Phred scores on aligned reads

[JensBager]

Hi,

Thank you for creating such a useful pipeline, it has been a pleasure exploring its applications. I intend to do something similar to #179, as I have specific bases of interest within each read, I must be very confident in. I which to be more stringent in my QC at these exact bases than in the remainder of the read. I agree as mentioned in #179 that a post-processing script is likely the best way to go about it.

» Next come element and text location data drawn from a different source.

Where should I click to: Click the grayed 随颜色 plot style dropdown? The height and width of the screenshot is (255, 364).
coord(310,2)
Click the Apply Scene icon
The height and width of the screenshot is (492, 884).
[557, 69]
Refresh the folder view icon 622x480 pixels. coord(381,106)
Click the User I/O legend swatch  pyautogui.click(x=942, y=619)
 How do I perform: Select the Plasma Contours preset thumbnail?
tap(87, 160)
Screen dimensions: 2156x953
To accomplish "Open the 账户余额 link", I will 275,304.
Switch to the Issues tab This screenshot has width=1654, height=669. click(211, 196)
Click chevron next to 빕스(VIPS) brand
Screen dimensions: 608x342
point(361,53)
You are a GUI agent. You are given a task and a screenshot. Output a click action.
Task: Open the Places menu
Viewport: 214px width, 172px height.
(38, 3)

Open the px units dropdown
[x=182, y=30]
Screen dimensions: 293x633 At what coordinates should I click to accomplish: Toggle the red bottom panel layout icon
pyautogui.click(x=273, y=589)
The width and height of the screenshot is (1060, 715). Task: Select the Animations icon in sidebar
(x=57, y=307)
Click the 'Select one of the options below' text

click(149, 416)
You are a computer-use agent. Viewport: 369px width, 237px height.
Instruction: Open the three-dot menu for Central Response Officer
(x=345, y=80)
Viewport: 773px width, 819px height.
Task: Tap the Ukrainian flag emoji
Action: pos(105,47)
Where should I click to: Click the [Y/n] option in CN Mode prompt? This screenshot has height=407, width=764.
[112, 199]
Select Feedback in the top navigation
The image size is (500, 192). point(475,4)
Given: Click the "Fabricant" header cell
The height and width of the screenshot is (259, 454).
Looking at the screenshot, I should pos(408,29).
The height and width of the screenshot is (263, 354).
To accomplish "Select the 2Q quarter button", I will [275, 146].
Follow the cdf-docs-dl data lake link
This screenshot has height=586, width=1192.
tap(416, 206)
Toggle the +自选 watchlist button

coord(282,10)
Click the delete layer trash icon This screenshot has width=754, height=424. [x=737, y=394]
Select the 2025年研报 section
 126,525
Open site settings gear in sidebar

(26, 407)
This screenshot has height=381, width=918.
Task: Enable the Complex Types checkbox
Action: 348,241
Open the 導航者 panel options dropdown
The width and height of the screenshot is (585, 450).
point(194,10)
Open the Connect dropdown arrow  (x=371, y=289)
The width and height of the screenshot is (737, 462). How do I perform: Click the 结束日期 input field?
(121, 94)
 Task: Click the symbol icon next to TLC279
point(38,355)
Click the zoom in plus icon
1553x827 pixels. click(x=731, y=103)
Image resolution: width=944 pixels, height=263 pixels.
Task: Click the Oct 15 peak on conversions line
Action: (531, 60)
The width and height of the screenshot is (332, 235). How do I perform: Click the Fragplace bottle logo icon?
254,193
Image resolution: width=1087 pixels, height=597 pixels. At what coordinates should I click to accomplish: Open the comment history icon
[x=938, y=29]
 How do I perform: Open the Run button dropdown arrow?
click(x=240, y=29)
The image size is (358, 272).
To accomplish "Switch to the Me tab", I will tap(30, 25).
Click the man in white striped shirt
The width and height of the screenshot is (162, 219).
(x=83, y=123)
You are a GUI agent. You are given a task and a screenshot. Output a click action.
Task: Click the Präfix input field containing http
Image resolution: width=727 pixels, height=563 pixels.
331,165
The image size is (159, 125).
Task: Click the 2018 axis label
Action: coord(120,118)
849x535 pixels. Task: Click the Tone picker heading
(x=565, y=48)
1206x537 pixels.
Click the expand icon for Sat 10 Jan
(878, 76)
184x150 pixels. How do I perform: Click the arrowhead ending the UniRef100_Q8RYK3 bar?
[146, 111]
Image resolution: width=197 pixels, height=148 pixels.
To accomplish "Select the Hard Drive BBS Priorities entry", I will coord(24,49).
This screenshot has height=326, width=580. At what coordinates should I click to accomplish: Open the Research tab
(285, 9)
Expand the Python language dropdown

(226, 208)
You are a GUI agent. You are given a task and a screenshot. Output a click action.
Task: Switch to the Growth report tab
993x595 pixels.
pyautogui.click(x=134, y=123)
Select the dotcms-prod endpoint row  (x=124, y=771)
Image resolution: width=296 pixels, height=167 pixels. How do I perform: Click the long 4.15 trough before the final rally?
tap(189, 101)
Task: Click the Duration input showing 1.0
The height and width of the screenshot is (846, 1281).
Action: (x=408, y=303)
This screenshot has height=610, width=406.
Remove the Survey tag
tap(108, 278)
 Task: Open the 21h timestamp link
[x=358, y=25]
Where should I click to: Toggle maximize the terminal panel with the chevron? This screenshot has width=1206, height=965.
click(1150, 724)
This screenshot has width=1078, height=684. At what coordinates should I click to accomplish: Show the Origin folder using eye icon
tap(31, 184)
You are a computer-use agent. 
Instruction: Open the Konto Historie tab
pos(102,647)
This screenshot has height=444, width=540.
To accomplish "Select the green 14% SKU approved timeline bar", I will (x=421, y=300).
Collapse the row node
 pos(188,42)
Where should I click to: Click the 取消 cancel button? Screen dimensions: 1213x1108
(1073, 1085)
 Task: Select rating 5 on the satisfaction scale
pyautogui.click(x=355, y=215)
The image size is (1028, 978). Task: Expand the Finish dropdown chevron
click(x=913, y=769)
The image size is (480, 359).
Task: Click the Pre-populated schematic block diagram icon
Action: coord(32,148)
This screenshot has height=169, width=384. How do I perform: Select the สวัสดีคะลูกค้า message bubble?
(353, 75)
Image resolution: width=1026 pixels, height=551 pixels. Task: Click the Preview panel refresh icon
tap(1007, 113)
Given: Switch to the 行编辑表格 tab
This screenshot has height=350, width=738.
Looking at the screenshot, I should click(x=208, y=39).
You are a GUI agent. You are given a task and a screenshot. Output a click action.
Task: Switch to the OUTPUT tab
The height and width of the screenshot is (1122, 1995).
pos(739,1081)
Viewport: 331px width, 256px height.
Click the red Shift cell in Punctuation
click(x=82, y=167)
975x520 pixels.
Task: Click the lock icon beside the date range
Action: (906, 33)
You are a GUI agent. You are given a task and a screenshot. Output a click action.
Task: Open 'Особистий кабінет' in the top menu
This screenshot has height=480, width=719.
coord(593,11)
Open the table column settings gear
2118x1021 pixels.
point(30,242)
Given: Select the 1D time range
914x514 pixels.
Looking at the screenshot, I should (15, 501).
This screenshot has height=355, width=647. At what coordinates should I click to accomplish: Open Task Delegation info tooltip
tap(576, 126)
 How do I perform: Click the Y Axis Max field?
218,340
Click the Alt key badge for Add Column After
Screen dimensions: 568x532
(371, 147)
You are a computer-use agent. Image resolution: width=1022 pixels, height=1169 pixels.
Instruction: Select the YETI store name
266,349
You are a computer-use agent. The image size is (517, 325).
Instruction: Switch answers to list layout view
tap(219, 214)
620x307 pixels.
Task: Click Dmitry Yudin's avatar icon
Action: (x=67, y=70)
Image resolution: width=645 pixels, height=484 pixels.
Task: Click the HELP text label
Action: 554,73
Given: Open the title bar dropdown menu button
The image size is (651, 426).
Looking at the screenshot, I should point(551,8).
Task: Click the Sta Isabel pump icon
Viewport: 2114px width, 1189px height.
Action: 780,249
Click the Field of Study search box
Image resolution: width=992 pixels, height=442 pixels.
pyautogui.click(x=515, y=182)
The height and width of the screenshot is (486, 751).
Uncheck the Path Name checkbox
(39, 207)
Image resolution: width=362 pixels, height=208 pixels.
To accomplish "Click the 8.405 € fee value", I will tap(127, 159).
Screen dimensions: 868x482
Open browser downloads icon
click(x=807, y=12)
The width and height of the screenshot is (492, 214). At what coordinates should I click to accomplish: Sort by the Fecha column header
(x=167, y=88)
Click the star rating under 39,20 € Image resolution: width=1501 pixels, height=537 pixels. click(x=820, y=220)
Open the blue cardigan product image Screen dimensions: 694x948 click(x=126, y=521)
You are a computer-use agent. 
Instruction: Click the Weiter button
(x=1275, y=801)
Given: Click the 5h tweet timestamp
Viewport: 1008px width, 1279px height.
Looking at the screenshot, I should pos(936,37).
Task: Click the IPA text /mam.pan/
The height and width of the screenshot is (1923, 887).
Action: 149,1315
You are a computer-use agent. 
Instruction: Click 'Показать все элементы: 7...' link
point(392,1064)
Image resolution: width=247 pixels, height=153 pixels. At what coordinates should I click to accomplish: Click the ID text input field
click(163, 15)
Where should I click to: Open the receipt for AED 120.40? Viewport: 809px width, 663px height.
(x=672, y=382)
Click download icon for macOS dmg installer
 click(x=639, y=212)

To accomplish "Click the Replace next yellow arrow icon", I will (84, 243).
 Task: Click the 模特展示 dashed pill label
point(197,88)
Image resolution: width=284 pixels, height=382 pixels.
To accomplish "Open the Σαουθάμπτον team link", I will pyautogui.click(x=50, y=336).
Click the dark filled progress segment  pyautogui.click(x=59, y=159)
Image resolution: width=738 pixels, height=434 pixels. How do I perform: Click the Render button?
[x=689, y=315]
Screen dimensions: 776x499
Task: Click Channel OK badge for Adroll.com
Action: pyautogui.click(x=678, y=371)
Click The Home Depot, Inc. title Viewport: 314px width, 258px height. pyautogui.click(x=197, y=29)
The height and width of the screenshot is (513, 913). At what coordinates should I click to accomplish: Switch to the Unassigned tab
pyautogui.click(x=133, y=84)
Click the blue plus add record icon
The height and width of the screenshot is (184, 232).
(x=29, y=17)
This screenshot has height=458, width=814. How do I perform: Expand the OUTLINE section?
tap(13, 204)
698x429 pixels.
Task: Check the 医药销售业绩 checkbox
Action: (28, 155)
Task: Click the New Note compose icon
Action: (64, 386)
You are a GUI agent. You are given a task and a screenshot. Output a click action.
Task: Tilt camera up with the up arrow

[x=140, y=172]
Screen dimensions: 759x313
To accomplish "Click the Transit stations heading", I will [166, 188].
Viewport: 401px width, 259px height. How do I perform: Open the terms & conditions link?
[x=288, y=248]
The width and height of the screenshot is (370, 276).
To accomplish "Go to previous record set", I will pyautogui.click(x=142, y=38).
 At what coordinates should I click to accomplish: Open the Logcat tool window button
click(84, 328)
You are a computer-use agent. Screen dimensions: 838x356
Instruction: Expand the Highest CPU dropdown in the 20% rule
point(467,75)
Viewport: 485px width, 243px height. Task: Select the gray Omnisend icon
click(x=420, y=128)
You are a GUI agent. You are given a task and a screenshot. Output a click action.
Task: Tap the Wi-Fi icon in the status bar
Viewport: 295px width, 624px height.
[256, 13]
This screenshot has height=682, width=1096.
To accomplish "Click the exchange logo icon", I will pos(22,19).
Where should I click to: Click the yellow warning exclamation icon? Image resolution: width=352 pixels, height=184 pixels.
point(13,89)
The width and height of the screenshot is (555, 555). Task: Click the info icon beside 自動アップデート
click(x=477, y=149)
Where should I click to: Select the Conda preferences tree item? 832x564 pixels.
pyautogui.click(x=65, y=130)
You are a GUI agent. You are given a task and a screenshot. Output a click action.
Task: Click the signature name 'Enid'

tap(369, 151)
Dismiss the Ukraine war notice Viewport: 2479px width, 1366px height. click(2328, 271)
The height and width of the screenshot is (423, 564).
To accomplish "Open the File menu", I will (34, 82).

My approach has been using the '--fastq_output' flag to create a fastq file, which I can perform the extended QC on. By the length of the fastq output, I've concluded it contains 'READS AFTER PREPROCESSING'. However, I've not had any luck in producing a post-processing script that can trim said fastq-out file to a file similar in length to that on the 'ALIGNED READS' (see attached photo for reference in the html-output). Would it be possible to get the fastq-output for only aligned reads, as this would make the post-processing much easier?

If this is not possible, I've been contemplating using a combination of the '--min_single_bp_quality' and '--quantification_window_size' flags. Would it be possible to use these flags in combination so I can set a quality threshold (which is more stringent than for the remainder of the read) specifically for the quantification window around the provided guide RNA site? I think this would be a good alternative solution, which would overcome the problem of discarding too many reads as mentioned in #179.

Thank you!

[kclem]

Hi @JensBager, thanks for using CRISPResso!

Right - the fastq_output file will contain all "READS AFTER PREPROCESSING" (reads that fail this step were e.g. ones where R1/R2 couldn't be merged).

Reads that don't align will be included in the fastq_output file, but will will be marked in the 3rd line with ALN=NA. So it's probably easiest to discard those reads in your post-processing script.

I would probably not go the route of the combined '--min_single_bp_quality' and '--quantification_window_size' flags. The quantification_window_size won't affect whether reads end up in the fastq_output file - it only affects how reads are classified as modified or unmodified.

I wrote a quick script to count bases and qualities here: scripts/countHighQualityBases.py if that helps give an idea of how to parse the fastq_output file. Let me know if it's helpful.

[JensBager]

Thank you for the quick answer and for sharing your insights - I really appreciate it! I'll have a look at your script and try to include the 'ALN=NA' in my post-processing script (hadn't been able to find this, so it is already a great progress!) and let you know how things work out.

[JensBager]

Hi. I've managed to perform the filtering based on phred scores in a subset of a read using the information you've shared - thank you!